### Given text

"""

The Philadelphia School District wants to hire 900 teachers for the 2022-23 school year.

The number of new hires — about one-tenth of the current teacher workforce — would represent roughly the same number the district must hire each year to replace those who resign and retire. And though it’s heading into a new hiring season with some district classrooms still without a teacher, Larisa Shambaugh, the district’s chief talent officer, said it would be wrong to focus on the midyear resignations.

“We have 9,100 teachers, the vast, vast majority of which stayed during this time,” said Shambaugh at a news conference kicking off the campaign Thursday.

The campaign, called “Teach Today, Change Tomorrow,” comes amid a difficult year for educators everywhere, the third one touched by the COVID-19 pandemic, and at the same time the district continues to struggle with midyear resignations. The number of Philadelphia teachers quitting between mid-December and Feb. 15 was up 200%, to 169, over the same period last school year, and 93% over the same period in 2019-20, the last before the pandemic.

Shambaugh said the district started the school year 98% staffed and is now about 96.5% staffed. Though it has hired about 150 teachers from December through March, attrition means there are still open positions.

Jenifer Felix, a teacher at Kensington Health Sciences, said the “really tough” year is more reason for those passionate about teaching Philadelphia’s children to join the district.

The school system “needs people who really believe in the potential of our children — the specific children we teach,” said Felix, who has been a teacher for 23 years and a district teacher for six.

"""

### The task
Continue the article on the Philadelphia School District's teacher hiring campaign from the point where it stops.

### Source data
"""

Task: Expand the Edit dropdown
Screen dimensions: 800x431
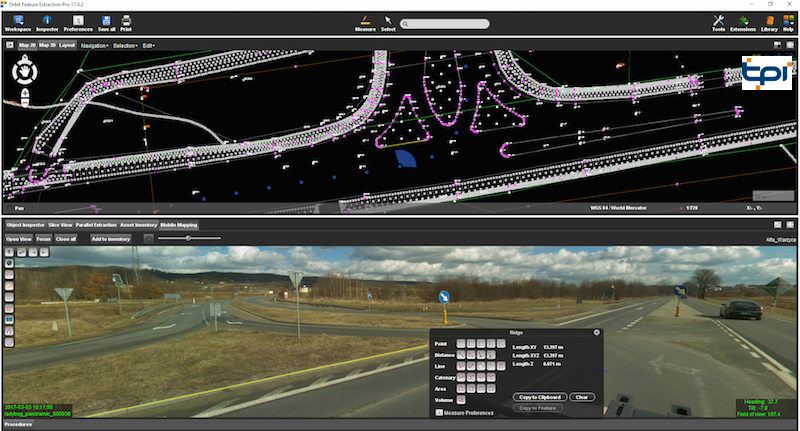Action: point(148,45)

"""

### Expected answer
“In Philadelphia, I found different programs and fresh ideas, a community of teachers who loved teaching and learning,” said Felix.

One way the district hopes to boost its teacher pipeline is through pathways that equip paraprofessionals to become classroom teachers. The school board just agreed to spend $2.5 million on two-year programs that will give the paraprofessionals free tuition to Cheyney University, La Salle University, Drexel University, or College Unbound.

Christopher Rocks, a former district special-education assistant, used an existing teacher residency with Temple University to make the leap to teacher. He’s a resident at Mayfair Elementary this year and will soon become a certified special-education teacher.

“I decided to go into education because I want to help the students of our great city overcome their social, emotional, and educational challenges,” said Rocks. The residency smoothed the way, he said.

The district’s average teacher salary is about $82,000; its starting teacher pay will rise to $50,000 in the fall.

All teachers will be paid a $1,000 bonus in the fall, and some will be eligible for $5,000 retention bonuses — split over two years — if they stay through June 2024.